> _What is needed_:
Each entry below must be repeated exactly, with pictures left out.

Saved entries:
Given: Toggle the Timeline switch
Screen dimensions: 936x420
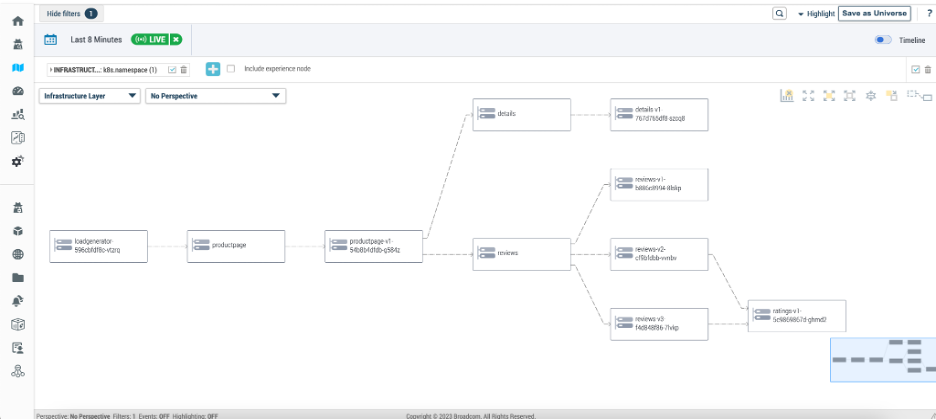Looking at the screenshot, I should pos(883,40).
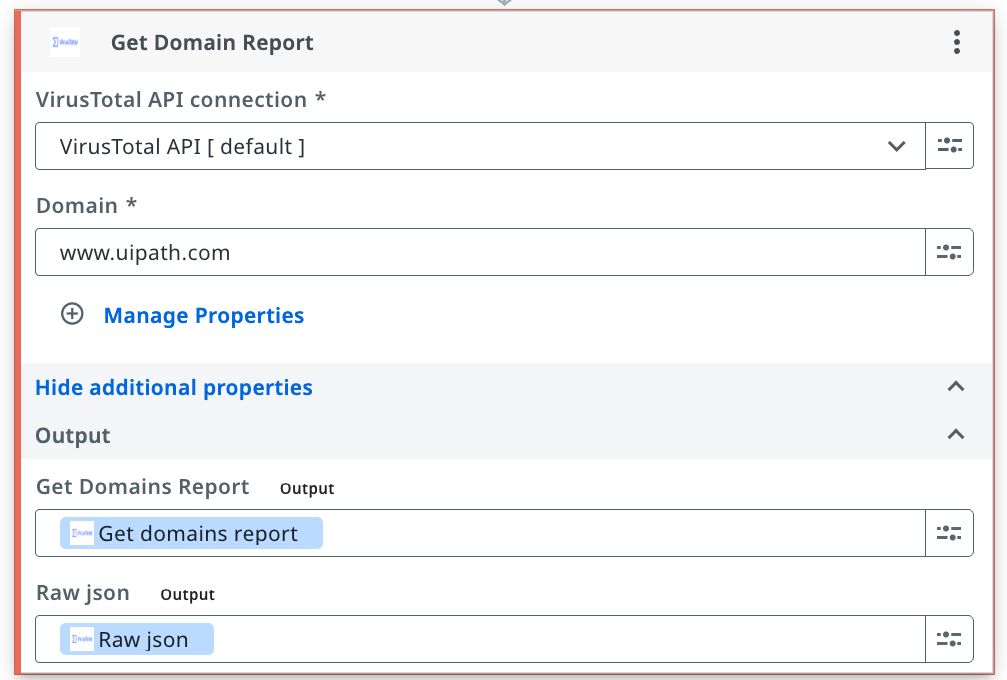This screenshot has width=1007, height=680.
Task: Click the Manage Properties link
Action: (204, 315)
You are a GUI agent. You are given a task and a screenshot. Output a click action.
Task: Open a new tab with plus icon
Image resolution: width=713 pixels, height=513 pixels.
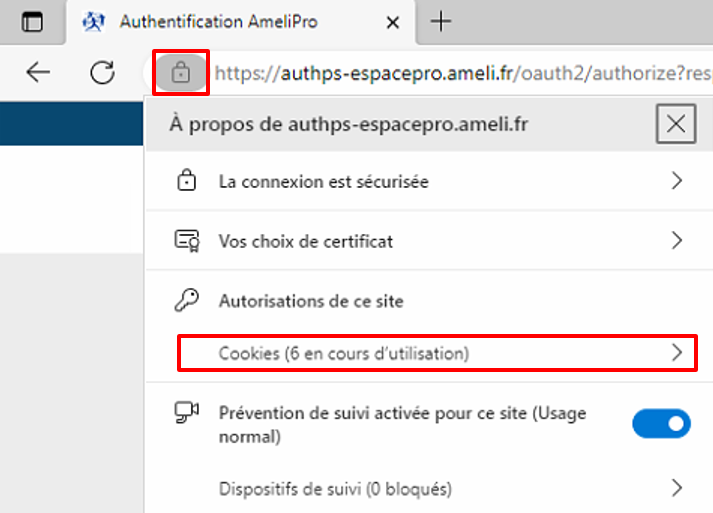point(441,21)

> _Response to the task_:
Given: Toggle the Timeline switch
Screen dimensions: 936x420
Looking at the screenshot, I should pos(883,40).
This screenshot has width=1007, height=680.
Task: Click the Manage Properties link
Action: (204, 315)
You are a GUI agent. You are given a task and a screenshot. Output a click action.
Task: Open a new tab with plus icon
Image resolution: width=713 pixels, height=513 pixels.
point(441,21)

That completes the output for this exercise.